Bug 2005507

Summary: SNO spoke cluster failing to reach coreos.live.rootfs_url is missing url in console
Product: OpenShift Container Platform Reporter: Chad Crum <ccrum>
Component: RHCOSAssignee: Joseph Marrero <jmarrero>
Status: CLOSED ERRATA QA Contact: HuijingHei <hhei>
Severity: low Docs Contact:
Priority: unspecified    
Version: 4.9CC: aos-bugs, bgilbert, ccrum, dornelas, fpercoco, hhei, jligon, mfilanov, mrussell, nstielau, rfreiman, trwest, yfirst
Target Milestone: ---   
Target Release: 4.10.0   
Hardware: x86_64   
OS: Linux   
Whiteboard:
Fixed In Version: Doc Type: No Doc Update
Doc Text:
Story Points: ---
Clone Of: Environment:
Last Closed: 2022-03-10 16:11:55 UTC Type: Bug
Regression: --- Mount Type: ---
Documentation: --- CRM:
Verified Versions: Category: ---
oVirt Team: --- RHEL 7.3 requirements from Atomic Host:
Cloudforms Team: --- Target Upstream Version:
Embargoed:
Bug Depends On: 2016008    
Bug Blocks:    

Description Chad Crum 2021-09-17 20:08:43 UTC
Description of problem:
In the case of a SNO cluster that is booting from a discovery iso, if the RHCOS image host is not reachable, the console outputs "coreos.live.rootfs_url= " , with the value being empty. In this case the value was definitely set, confirmed by checking the discovery iso, with the issue being connectivity between the image mirror and the spoke node.

This adds confusion when troubleshooting as one may think the issue is that the url is missing from the discovery iso, when that is not the case.
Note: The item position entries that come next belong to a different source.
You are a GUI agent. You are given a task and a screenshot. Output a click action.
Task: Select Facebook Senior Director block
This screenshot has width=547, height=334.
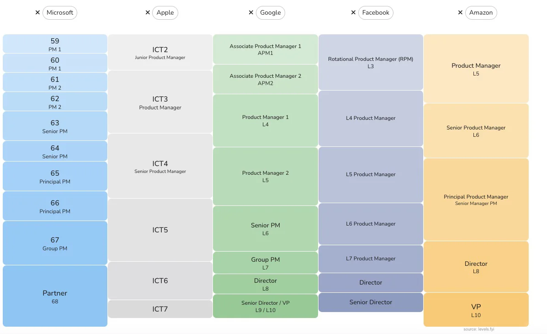point(371,302)
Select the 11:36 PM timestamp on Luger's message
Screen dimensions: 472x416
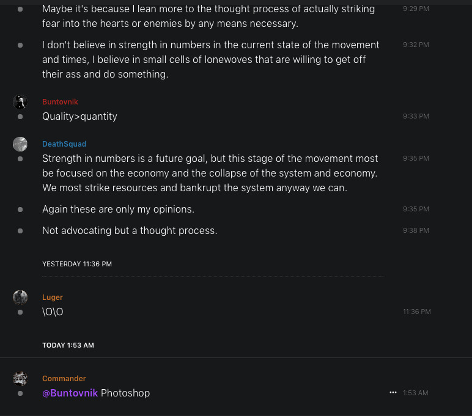(x=416, y=312)
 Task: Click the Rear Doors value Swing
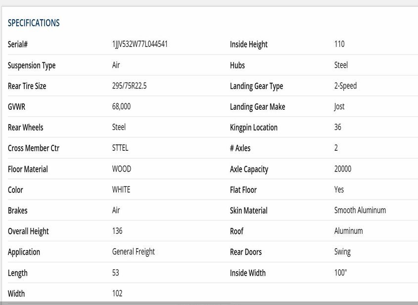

Version-Release number of selected component (if applicable):
assisted index image master git_revision: 34c986435c1e85776b2bcb0544eab2e6e77a2c2b

Hub/spoke 4.9.0-rc.0

How reproducible:
100%

Steps to Reproduce:
1. Start a spoke cluster from discovery image, but make the rhcos iso url unreachable from the spoke node
2. Check the spoke node console

Actual results:
"Couldn't establish connectivity with the server specified by coreos.live.rootfs_url= "

Expected results:
"Couldn't establish connectivity with the server specified by coreos.live.rootfs_url=https://the-url-to-the-iso-image"


Additional info:

Comment 3 Pawan Pinjarkar 2021-10-12 16:12:08 UTC
This looks to be an issue from RHCOS. I don't see any reference in our code regarding this error.

Comment 5 Flavio Percoco 2021-10-21 13:39:21 UTC
This is an issue in fedora-coreos-config:

https://github.com/coreos/fedora-coreos-config/blob/818e650768998c5462e23c0a10d31cb8567fd7c9/overlay.d/05core/usr/lib/dracut/modules.d/35coreos-live/coreos-livepxe-rootfs.sh#L34-L60

(not sure if `fedora-coreos` is the right component here)

Comment 6 Joseph Marrero 2021-10-21 19:56:13 UTC
Proposed fix, under test/review: https://github.com/coreos/fedora-coreos-config/pull/1302

Comment 7 HuijingHei 2021-10-28 09:38:15 UTC
Seems this bug miss the `Bootimage bump tracker` bug, and PR is merged to https://github.com/openshift/os/pull/658

Build locally with latest repo os, and test with ipxe libvirt according to https://dustymabe.com/2019/09/13/update-on-easy-pxe-boot-testing-post-minus-pxelinux/


1) Test with coreos.live.rootfs_url=http://abcdddd.eeeee.com/ddddd

[   38.865316] coreos-livepxe-rootfs[704]: Couldn't establish connectivity with the server specified by:
[   38.882251] coreos-livepxe-rootfs[704]: coreos.live.rootfs_url=http://abcdddd.eeeee.com/ddddd
[   38.897457] coreos-livepxe-rootfs[704]: Retrying in 5s...


2) Test with coreos.live.rootfs_url=ftp://abcdddd.eeeee.com/ddddd

-- Logs begin at Thu 2021-10-28 07:55:58 UTC, end at Thu 2021-10-28 07:56:10 UTC. --
Oct 28 07:56:08 systemd[1]: Starting Acquire live PXE rootfs image...
Oct 28 07:56:08 coreos-livepxe-rootfs[693]: Fetching rootfs image from ftp://abcdddd.eeeee.com/ddddd...
Oct 28 07:56:08 coreos-livepxe-rootfs[693]: Unsupported scheme for image specified by:
Oct 28 07:56:08 coreos-livepxe-rootfs[693]: coreos.live.rootfs_url=ftp://abcdddd.eeeee.com/ddddd
Oct 28 07:56:08 coreos-livepxe-rootfs[693]: Only HTTP and HTTPS are supported. Please fix your PXE configuration.
Oct 28 07:56:08 systemd[1]: coreos-livepxe-rootfs.service: Main process exited, code=exited, status=1/FAILURE
Oct 28 07:56:08 systemd[1]: coreos-livepxe-rootfs.service: Failed with result 'exit-code'.
Oct 28 07:56:08 systemd[1]: Failed to start Acquire live PXE rootfs image.
Oct 28 07:56:08 systemd[1]: coreos-livepxe-rootfs.service: Triggering OnFailure= dependencies.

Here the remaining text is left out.